## Work required
Reproduce word for word the part of the job description below starting with "This is an excellent" and going on through "AI infrastructure space.".

## Given text
BEGIN

Meta is seeking a Senior Software Engineer to join their AI Networking Software team within the DC networking organization. This role focuses on developing and maintaining the software stack around NCCL (NVIDIA Collective Communications Library), which is crucial for multi-GPU and multi-node data communication in distributed ML training. The position is at the intersection of AI infrastructure and high-performance computing, working on critical systems that enable Meta's large-scale GPU training and inference fleet.
The team's mission is to enable Meta-wide ML products and innovations through a reliable, observable, and high-performance distributed AI/GPU communication stack. A key focus area is building customized features, software benchmarks, performance tuners, and software stacks around NCCL and PyTorch to enhance distributed ML reliability and performance, particularly for Large-Scale GenAI/LLM training.
This is an excellent opportunity for someone with strong technical skills in distributed systems, machine learning infrastructure, and high-performance computing. The role requires expertise in C/C++ and Python programming, along with specialized knowledge in areas such as distributed ML training, GPU architectures, or machine learning frameworks. The ideal candidate will have experience with NCCL, distributed GPU performance analysis, and deep learning frameworks like PyTorch.
The position offers competitive compensation ranging from $85,100 to $251,000 per year, plus bonus and equity opportunities. Working at Meta provides exposure to cutting-edge AI technologies and the chance to impact machine learning systems at a massive scale. The role is based in Menlo Park, CA, where you'll collaborate with world-class engineers and researchers in the AI infrastructure space.

END

## Source information

BEGIN

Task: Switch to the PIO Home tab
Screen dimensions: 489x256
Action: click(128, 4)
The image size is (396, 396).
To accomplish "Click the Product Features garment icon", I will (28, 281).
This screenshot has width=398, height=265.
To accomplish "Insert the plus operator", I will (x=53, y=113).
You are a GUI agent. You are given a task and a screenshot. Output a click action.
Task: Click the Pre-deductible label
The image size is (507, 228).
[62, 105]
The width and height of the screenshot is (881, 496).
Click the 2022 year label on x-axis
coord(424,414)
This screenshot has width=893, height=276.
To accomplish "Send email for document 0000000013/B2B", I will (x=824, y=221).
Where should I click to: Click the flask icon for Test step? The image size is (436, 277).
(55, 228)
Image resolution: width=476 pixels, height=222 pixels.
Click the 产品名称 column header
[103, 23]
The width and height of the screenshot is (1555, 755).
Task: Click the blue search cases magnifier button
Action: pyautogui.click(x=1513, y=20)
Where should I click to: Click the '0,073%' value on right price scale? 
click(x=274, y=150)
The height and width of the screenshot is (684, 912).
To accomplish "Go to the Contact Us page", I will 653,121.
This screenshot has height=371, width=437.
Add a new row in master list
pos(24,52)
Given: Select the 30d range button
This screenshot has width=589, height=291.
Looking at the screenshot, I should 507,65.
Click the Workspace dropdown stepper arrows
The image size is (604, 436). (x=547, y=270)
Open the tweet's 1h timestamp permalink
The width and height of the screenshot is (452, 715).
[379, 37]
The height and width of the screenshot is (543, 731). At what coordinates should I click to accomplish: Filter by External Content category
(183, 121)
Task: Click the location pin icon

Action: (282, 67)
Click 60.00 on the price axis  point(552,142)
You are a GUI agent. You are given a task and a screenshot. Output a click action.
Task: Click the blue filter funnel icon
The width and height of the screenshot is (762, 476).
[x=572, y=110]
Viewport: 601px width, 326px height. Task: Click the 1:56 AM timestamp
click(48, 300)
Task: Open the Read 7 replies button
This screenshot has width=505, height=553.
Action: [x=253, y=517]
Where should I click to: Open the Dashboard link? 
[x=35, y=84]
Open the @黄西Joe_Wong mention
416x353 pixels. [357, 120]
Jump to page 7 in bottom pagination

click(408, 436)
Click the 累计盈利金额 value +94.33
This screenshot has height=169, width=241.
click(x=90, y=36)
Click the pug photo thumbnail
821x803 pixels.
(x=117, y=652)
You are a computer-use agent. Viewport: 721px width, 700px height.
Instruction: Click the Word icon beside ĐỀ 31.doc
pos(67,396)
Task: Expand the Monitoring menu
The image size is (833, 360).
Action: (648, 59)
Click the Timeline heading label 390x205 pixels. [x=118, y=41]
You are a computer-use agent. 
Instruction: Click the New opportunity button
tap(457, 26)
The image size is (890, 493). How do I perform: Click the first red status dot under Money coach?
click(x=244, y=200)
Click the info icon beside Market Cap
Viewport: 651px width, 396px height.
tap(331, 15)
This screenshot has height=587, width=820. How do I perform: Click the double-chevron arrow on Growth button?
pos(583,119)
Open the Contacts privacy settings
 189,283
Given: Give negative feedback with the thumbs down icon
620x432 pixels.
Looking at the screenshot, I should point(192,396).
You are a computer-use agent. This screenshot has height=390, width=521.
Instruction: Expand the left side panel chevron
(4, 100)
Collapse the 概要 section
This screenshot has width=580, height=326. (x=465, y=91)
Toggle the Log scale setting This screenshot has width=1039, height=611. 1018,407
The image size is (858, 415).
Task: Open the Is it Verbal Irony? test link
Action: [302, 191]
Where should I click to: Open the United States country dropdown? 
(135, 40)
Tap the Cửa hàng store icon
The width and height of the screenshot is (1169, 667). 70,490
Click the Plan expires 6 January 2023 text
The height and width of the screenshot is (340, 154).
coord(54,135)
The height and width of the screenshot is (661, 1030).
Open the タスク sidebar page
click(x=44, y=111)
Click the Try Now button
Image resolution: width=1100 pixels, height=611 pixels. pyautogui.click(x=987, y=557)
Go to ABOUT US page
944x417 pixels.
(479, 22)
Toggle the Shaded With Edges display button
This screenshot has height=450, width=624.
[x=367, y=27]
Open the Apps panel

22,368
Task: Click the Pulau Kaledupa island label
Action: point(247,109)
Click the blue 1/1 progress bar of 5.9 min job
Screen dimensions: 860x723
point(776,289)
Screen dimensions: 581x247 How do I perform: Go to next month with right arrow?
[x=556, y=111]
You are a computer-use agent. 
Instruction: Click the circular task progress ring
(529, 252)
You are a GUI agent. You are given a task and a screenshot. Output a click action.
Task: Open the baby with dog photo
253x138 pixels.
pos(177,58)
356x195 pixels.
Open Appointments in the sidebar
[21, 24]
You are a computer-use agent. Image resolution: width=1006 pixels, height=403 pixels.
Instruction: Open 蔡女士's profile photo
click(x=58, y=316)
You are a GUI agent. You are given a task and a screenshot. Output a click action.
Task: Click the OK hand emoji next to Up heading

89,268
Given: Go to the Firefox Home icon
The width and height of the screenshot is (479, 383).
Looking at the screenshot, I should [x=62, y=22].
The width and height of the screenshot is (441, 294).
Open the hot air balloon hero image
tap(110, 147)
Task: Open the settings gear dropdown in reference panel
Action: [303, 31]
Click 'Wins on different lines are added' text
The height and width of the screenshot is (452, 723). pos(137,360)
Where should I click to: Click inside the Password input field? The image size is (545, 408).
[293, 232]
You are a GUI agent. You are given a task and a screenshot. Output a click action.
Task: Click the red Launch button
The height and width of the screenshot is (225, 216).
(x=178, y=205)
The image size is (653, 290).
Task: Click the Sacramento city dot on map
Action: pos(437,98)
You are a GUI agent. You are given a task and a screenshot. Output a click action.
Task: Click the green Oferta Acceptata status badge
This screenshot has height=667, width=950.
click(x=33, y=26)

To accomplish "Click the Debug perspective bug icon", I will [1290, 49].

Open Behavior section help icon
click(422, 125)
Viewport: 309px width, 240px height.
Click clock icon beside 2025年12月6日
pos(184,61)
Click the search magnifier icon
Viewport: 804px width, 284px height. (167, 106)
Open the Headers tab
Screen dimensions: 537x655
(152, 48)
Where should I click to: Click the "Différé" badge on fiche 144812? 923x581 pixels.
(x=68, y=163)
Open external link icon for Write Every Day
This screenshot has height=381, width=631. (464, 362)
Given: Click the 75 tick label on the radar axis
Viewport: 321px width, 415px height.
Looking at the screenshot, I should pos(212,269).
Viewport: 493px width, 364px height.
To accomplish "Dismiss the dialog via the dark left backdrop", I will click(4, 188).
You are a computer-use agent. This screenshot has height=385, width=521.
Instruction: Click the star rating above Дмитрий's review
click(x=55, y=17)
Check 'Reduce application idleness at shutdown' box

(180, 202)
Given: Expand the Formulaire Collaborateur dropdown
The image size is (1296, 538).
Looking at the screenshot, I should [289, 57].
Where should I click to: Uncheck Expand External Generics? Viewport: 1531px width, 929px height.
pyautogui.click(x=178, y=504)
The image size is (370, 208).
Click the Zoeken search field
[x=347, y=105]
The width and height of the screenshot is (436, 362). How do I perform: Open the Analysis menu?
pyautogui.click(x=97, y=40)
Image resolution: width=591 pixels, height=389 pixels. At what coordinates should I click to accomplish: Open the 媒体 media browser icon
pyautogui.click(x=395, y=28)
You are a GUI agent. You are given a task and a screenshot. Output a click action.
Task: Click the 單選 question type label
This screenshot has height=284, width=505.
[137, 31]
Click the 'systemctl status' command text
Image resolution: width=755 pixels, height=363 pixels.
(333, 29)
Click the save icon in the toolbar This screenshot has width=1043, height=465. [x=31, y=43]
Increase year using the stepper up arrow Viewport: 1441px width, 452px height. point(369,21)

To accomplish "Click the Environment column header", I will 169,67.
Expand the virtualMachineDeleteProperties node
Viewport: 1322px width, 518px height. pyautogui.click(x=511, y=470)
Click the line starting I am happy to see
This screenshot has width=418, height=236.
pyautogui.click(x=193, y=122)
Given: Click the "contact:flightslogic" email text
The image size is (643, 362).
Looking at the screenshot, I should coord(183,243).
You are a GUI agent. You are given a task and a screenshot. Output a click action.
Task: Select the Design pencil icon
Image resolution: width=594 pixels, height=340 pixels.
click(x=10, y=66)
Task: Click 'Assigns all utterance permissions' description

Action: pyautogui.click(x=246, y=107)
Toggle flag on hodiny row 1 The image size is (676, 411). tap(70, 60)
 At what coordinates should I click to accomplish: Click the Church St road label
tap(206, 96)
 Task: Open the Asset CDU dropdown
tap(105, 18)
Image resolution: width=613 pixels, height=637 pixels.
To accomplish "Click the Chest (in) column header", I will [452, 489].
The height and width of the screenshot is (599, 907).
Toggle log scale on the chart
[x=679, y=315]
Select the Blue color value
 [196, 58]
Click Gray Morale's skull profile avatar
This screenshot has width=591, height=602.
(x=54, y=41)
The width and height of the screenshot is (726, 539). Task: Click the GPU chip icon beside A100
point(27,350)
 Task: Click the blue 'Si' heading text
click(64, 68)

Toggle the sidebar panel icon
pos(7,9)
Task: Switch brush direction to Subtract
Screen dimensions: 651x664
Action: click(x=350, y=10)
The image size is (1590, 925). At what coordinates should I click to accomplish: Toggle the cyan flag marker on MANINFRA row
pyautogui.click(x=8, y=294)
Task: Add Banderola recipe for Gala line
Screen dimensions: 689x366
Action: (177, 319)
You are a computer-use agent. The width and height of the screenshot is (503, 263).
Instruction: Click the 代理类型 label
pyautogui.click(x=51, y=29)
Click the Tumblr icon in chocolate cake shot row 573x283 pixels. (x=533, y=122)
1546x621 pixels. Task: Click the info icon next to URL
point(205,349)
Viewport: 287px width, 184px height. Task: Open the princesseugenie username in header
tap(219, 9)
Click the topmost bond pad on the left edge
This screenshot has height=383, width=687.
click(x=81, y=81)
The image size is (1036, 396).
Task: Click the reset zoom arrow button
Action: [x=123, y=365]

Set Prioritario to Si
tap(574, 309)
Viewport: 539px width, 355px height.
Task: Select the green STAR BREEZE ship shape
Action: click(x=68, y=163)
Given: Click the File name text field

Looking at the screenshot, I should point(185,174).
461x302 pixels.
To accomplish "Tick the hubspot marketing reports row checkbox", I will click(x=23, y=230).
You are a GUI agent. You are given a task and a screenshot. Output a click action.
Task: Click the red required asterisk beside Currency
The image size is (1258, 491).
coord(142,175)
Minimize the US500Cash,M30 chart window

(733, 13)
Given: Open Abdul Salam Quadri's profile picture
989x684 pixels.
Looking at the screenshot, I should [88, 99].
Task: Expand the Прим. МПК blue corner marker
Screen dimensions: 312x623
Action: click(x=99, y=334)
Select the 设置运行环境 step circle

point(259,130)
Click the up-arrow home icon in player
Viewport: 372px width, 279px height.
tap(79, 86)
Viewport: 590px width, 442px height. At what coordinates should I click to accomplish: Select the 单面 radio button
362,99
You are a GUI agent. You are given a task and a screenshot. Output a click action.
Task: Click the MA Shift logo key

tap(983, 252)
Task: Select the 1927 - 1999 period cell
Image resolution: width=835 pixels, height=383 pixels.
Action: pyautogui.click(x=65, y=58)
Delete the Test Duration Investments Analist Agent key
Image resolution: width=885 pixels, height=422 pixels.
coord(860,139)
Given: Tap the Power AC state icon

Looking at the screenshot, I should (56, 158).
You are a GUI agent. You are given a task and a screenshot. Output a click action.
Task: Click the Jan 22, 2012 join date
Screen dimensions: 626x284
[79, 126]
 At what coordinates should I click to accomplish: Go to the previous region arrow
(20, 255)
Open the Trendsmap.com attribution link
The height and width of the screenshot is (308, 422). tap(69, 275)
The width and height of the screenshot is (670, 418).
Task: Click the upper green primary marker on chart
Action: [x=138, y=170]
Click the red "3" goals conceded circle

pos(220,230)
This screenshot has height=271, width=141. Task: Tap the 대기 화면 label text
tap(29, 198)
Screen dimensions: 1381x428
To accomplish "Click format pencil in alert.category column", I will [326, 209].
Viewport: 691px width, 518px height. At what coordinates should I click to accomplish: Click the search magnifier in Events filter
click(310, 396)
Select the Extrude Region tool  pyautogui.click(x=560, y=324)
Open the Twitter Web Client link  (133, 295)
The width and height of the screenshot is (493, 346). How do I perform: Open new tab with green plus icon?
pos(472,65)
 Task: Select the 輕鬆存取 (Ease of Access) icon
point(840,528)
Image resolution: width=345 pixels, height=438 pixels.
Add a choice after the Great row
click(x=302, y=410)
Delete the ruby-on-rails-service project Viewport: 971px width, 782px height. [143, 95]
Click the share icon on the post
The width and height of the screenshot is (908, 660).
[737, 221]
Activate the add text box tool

END

## Task answer
This is an excellent opportunity for someone with strong technical skills in distributed systems, machine learning infrastructure, and high-performance computing. The role requires expertise in C/C++ and Python programming, along with specialized knowledge in areas such as distributed ML training, GPU architectures, or machine learning frameworks. The ideal candidate will have experience with NCCL, distributed GPU performance analysis, and deep learning frameworks like PyTorch.
The position offers competitive compensation ranging from $85,100 to $251,000 per year, plus bonus and equity opportunities. Working at Meta provides exposure to cutting-edge AI technologies and the chance to impact machine learning systems at a massive scale. The role is based in Menlo Park, CA, where you'll collaborate with world-class engineers and researchers in the AI infrastructure space.